肺非小細胞癌:早期緩和ケアはQOL、気分改善だけでなく、生存率を改善

早期緩和ケア導入にて、肺非小細胞癌において、有意に、QOL、情緒改善をもたらし、積極的ケアを行うことが少なく、生存率の改善をもたらした。


Early Palliative Care for Patients with Metastatic Non–Small-Cell Lung Cancer

Jennifer S. Temel, M.D., Joseph A. Greer, Ph.D., Alona Muzikansky, M.A., Emily R. Gallagher, R.N., Sonal Admane, M.B., B.S., M.P.H., Vicki A. Jackson, M.D., M.P.H., Constance M. Dahlin, A.P.N., Craig D. Blinderman, M.D., Juliet Jacobsen, M.D., William F. Pirl, M.D., M.P.H., J. Andrew Billings, M.D. and Thomas J. Lynch, M.D.

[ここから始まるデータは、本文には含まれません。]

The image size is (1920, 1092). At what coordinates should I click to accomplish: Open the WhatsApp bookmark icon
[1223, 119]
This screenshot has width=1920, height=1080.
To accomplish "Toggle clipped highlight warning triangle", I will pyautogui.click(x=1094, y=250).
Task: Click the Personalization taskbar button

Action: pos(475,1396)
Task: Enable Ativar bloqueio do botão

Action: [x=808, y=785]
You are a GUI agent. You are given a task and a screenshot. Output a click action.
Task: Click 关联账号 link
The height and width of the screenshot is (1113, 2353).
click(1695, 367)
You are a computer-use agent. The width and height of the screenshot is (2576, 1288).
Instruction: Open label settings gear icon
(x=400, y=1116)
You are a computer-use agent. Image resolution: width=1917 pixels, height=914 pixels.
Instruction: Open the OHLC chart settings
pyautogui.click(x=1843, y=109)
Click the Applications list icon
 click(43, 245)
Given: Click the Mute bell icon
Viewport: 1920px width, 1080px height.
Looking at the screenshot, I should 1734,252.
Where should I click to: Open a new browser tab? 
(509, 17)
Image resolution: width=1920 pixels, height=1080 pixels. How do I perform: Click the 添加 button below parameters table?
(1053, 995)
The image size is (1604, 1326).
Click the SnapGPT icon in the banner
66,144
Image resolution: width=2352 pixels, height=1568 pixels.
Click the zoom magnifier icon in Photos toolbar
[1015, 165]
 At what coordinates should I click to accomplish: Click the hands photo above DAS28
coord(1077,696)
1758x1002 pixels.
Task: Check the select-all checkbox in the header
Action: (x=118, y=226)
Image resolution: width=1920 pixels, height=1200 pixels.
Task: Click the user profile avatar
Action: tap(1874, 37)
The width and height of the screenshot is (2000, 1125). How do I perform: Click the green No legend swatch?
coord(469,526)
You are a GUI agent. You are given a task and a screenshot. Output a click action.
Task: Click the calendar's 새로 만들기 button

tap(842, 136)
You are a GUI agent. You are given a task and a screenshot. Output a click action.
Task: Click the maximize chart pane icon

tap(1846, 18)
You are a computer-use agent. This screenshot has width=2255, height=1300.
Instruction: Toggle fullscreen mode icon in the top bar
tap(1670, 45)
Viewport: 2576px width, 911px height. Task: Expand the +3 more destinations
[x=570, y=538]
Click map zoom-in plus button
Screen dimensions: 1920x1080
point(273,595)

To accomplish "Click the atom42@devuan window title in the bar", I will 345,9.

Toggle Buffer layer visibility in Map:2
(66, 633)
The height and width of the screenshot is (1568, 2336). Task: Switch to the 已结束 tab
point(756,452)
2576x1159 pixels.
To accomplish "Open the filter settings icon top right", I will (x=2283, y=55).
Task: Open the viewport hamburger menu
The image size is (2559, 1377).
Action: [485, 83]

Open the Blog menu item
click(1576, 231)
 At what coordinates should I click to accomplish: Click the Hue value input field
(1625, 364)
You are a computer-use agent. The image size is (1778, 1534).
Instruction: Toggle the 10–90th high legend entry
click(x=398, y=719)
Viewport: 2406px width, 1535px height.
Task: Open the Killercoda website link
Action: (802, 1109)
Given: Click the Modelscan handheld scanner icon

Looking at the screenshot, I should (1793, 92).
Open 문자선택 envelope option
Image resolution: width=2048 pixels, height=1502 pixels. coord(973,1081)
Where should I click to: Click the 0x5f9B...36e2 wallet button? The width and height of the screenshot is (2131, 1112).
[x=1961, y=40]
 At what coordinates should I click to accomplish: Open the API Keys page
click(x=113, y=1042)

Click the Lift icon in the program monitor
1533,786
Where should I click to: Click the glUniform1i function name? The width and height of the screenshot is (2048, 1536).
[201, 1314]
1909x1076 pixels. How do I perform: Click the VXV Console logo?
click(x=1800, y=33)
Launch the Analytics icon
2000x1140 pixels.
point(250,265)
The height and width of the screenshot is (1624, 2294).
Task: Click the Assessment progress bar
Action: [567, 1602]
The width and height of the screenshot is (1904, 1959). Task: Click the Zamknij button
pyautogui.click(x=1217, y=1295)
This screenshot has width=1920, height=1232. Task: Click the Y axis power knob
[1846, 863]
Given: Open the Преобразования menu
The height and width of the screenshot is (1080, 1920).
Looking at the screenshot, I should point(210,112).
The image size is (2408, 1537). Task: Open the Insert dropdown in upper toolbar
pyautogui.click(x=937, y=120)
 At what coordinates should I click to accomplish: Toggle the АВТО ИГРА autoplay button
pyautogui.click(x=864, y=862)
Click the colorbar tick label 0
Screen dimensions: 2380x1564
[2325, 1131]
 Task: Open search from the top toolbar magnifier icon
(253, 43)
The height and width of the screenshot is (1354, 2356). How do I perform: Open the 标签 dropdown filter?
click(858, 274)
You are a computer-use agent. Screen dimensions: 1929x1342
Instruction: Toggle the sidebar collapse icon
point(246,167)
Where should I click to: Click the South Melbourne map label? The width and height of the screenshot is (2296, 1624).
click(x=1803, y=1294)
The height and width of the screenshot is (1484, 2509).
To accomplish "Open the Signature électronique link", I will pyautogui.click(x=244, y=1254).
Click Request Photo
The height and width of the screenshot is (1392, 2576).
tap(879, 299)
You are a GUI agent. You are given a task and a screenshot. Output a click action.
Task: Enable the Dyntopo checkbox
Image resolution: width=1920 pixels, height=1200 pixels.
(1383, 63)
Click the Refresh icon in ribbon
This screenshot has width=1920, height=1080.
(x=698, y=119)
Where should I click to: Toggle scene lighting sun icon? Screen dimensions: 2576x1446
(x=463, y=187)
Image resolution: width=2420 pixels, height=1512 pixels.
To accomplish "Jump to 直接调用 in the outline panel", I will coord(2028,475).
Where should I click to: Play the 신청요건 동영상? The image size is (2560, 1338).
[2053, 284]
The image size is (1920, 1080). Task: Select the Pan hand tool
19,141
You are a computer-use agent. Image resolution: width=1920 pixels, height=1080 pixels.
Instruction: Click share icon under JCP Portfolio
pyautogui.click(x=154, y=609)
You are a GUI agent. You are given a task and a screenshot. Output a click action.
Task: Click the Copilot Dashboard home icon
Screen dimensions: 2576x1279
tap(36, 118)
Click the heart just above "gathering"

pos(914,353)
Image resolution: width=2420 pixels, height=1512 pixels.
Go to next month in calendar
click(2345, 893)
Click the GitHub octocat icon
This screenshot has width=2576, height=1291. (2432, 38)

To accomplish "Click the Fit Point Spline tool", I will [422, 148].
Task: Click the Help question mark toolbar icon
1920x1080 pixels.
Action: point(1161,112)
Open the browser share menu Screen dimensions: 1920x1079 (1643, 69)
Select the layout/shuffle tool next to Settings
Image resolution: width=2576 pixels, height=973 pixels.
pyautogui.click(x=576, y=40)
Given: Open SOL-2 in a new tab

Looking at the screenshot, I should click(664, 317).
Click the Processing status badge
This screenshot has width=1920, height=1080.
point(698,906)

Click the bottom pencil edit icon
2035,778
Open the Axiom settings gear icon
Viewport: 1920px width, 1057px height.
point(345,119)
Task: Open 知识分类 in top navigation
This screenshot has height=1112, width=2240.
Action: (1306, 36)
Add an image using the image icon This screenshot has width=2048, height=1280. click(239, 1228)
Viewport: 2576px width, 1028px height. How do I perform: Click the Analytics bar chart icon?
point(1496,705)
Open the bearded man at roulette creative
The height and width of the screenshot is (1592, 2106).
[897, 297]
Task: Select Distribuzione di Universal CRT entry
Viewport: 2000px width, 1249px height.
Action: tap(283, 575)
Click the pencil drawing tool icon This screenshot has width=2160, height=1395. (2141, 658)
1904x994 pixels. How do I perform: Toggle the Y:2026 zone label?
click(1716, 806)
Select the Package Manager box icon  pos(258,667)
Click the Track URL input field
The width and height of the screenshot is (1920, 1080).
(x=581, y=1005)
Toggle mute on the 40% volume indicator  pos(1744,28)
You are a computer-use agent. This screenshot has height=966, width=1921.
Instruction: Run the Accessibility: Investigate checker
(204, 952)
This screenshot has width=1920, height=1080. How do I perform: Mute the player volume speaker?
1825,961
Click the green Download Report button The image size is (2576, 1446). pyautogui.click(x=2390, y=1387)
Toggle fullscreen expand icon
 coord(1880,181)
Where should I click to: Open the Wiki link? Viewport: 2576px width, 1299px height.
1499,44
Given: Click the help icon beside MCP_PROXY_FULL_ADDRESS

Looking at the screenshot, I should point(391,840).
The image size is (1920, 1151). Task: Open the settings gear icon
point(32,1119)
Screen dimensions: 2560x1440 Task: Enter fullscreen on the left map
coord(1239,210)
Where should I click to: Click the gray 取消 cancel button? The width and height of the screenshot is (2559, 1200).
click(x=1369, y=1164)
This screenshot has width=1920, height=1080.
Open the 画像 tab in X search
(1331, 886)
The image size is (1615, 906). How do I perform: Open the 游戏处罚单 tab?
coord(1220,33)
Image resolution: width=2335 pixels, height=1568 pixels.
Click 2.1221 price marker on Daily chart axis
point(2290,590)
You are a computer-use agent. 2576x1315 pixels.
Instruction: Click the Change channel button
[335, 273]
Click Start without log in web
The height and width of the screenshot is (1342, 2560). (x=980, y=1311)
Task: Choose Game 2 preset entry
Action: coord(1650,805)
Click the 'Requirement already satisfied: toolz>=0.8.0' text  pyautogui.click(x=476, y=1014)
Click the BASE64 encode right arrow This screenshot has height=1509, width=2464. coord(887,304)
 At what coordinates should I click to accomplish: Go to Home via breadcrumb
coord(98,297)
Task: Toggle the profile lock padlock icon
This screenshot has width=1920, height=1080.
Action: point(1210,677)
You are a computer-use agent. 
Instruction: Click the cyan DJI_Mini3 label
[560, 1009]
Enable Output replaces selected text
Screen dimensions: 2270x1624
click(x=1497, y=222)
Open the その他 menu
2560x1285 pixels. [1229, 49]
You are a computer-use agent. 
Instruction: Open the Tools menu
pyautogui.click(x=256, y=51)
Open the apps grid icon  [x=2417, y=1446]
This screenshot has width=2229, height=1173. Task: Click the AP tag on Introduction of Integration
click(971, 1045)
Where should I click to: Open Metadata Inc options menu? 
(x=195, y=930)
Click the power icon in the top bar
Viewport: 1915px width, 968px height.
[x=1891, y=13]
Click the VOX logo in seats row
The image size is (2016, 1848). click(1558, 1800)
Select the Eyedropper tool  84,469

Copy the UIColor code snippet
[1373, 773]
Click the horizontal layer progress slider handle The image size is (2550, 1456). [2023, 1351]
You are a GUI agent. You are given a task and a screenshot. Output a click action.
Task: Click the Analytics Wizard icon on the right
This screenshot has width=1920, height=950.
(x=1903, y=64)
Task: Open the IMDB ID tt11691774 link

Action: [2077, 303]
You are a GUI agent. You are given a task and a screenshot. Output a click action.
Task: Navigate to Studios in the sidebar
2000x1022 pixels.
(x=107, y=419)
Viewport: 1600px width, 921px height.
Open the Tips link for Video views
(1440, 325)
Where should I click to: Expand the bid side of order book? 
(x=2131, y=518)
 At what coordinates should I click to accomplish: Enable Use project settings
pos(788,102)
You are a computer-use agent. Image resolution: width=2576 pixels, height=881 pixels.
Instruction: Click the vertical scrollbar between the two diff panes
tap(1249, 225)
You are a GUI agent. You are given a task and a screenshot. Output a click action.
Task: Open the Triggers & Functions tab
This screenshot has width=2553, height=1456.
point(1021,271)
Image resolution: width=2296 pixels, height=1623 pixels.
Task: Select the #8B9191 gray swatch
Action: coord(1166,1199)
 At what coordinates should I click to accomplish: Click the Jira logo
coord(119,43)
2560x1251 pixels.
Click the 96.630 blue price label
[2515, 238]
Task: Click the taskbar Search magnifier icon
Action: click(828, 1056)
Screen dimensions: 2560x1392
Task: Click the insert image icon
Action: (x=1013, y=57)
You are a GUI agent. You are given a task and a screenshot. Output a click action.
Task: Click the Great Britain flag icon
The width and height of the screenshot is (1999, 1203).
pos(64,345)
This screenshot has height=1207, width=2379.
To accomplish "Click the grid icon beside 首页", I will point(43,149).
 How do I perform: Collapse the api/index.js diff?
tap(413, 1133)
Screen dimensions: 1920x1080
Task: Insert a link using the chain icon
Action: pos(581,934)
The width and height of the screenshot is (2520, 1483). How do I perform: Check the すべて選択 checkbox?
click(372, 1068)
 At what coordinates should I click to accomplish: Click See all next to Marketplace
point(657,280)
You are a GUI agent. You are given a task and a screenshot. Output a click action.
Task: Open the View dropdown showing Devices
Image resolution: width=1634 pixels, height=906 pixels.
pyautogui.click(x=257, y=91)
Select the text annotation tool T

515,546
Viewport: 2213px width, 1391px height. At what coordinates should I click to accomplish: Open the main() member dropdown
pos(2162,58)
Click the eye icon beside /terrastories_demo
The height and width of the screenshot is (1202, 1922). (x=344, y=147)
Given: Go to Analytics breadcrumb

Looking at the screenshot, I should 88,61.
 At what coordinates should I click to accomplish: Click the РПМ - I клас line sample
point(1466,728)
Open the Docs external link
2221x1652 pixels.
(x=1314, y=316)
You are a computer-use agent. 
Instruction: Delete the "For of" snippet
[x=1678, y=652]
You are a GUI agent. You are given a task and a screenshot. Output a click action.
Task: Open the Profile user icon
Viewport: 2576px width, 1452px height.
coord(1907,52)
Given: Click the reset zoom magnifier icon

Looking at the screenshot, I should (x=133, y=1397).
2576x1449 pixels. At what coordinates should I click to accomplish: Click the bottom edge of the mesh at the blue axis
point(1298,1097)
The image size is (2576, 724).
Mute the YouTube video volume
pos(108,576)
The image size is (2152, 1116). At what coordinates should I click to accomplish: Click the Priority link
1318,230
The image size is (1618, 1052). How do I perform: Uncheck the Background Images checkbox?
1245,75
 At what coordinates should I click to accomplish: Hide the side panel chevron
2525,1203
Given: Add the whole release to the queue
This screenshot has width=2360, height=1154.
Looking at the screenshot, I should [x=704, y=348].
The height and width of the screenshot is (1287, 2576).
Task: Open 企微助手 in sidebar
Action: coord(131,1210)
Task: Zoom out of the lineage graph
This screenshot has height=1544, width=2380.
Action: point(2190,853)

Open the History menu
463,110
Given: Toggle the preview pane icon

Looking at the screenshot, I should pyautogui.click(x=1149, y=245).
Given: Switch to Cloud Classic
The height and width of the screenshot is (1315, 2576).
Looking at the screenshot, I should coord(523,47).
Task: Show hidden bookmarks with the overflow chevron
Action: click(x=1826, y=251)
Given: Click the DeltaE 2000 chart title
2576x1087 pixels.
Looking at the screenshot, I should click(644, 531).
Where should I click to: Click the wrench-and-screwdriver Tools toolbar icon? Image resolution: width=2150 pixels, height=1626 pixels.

N Engl J Med 2010; 363:733-742August 19, 2010


プロトコール:http://www.nejm.org/doi/suppl/10.1056/NEJMoa1000678/suppl_file/nejmoa1000678_protocol.pdf

プライマリエンドポイント指標
Functional Assessment of Cancer Therapy–Lung (FACT-L) scale
Hospital Anxiety and Depression Scale


生存率:http://www.nejm.org/doi/full/10.1056/NEJMoa1000678
(直接図表リンク対策されたようだ・・・)

治療を全面的に否定するような解釈もされそうだが、ベースラインでもプラチナ製剤・EGFRチロシンキナーゼ阻害剤、放射線治療など治療背景に差はない。


十分読みこなすに値する論文と思われ、今後加筆予定


5.3.1. Palliative Care Intervention
Palliative care is comprehensive, coordinated interdisciplinary care for patients and families facing a potentially life-threatening illness.
The Palliative Care Services (PCS) at DF/PCC consists of specially trained teams of professionals that provide care and support in inpatient and outpatient settings.
The PCS is comprised of physicians, nurses, social workers, chaplains, bereavement specials, and volunteers.
While the specific assistance and support provided by the PCS depends on individual patient and family needs and preferences, it may include:
1. pain and symptom management,
2. psychosocial and spiritual support,
3. assistance with treatment choices,
4. help in planning for care in the community, and
5. bereavement support and referral.


5.3.1.1. Integrated Palliative Care Intervention
Patients in the integrated palliative care arm of the study will be required to meet with the PCT within three weeks of enrolling in the study.
An attending physician/nurse practitioner from the PCT will perform the initial assessment.
We have developed general guidelines to ensure a uniform and reproducible intervention between the participating hospitals and palliative care providers.
The clinicians will use the included guidelines – Palliative Care Intervention (Appendix A) as a tool to provide comprehensive symptom management and psychosocial, spiritual, and emotional support to patients and their families.
We will also require the palliative care to document how much of the visit was spent on each element of the intervention guideline.